The best cover tunes reinvent a song and my standard for that will always be Jimi Hendrix’s take on Bob Dylan’s “All Along the Watchtower.” He took Dylan’s understated song with its biblical implications and turned it into a storm from the heavens. Even Dylan began playing it with Hendrix’s arrangement (sans raging guitar) afterwards.
http://youtu.be/FDMupJUpW8U
I don’t know if anything we’ll hear tonight on Echoes reaches those heights, but I think several songs see some serious reinvention, like Pat Metheny’s meditation on Simon & Garfunkel’s “Sound of Silence,” Geigertek’s luxurious interpretation of John Foxx’s “Underpass” and George Winston’s highly underrated interpretation of The Doors.
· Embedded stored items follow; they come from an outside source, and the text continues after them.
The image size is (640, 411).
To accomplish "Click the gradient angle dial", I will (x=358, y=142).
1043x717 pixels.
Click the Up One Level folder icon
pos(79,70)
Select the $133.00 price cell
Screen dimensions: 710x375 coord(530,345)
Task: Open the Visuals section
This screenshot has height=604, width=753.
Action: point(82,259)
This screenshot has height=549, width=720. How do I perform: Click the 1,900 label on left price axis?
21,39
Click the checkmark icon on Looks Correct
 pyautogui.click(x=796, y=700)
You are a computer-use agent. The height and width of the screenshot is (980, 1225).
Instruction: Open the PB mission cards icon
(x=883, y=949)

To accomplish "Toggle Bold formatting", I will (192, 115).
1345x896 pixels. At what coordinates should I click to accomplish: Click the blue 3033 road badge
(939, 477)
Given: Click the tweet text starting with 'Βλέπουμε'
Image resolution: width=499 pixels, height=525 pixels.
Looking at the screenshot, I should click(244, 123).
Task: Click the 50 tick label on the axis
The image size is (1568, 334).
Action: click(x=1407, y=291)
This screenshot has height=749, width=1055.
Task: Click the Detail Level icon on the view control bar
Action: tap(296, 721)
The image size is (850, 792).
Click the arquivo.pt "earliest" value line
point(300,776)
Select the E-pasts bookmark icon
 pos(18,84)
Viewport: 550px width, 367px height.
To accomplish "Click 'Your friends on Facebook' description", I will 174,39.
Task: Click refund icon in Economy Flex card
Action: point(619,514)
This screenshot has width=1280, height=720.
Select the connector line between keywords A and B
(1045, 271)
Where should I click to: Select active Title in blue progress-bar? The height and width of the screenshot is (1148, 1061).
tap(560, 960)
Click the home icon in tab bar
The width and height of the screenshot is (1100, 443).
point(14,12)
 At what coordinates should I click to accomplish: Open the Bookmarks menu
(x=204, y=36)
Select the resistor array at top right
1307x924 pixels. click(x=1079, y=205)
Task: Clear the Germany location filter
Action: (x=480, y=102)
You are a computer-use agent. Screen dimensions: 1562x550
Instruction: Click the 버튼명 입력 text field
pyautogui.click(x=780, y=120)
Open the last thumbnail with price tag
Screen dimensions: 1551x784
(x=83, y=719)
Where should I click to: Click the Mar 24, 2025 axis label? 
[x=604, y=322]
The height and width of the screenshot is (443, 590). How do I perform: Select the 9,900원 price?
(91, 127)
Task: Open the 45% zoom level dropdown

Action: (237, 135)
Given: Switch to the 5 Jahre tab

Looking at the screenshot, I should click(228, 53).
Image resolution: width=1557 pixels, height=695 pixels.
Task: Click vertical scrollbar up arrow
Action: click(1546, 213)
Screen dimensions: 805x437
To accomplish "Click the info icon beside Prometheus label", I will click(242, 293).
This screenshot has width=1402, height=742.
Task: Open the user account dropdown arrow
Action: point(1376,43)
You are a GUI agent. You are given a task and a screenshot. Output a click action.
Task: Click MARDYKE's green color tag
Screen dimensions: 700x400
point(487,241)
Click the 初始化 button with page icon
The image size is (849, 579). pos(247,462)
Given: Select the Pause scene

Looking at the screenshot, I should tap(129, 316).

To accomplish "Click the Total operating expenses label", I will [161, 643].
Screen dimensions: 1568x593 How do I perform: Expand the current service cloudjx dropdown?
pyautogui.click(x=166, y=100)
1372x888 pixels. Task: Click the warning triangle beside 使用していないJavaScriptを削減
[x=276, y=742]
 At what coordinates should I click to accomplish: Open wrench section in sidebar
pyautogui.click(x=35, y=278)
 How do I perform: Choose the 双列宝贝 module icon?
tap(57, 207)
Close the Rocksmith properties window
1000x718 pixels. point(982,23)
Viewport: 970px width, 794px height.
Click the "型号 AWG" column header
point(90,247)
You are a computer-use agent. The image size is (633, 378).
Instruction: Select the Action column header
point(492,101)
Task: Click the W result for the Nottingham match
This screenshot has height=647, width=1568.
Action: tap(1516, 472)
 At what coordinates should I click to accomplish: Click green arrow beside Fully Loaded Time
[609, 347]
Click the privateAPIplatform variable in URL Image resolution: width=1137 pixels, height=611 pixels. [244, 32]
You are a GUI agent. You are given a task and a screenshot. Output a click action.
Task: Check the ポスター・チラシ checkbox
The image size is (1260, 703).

One interesting trend is whole album covers. I think this began in the mid-nineties when Blue Note Records launched their “Cover Series” in which one artist covered an entire album by another artist like Charlie Hunter’s take on Bob Marley’s Natty Dread. It took a while to grab hold, but the new millennium has seen several albums covered from beginning to end. Mary Fahl re-imagined all of Pink Floyd’s Dark Side of the Moon as did The Flaming Lips. Japancakes recorded a gorgeous and raging version of My Bloody Valentine’s Loveless with cello and pedal steel guitar in the lead rolls and Icebreaker made an album from their live performance of Brian Eno’s Apollo, an album that was a studio creation, never intended for live performance.
We’ll hear selections from some of them and more as we get undercover tonight on Echoes.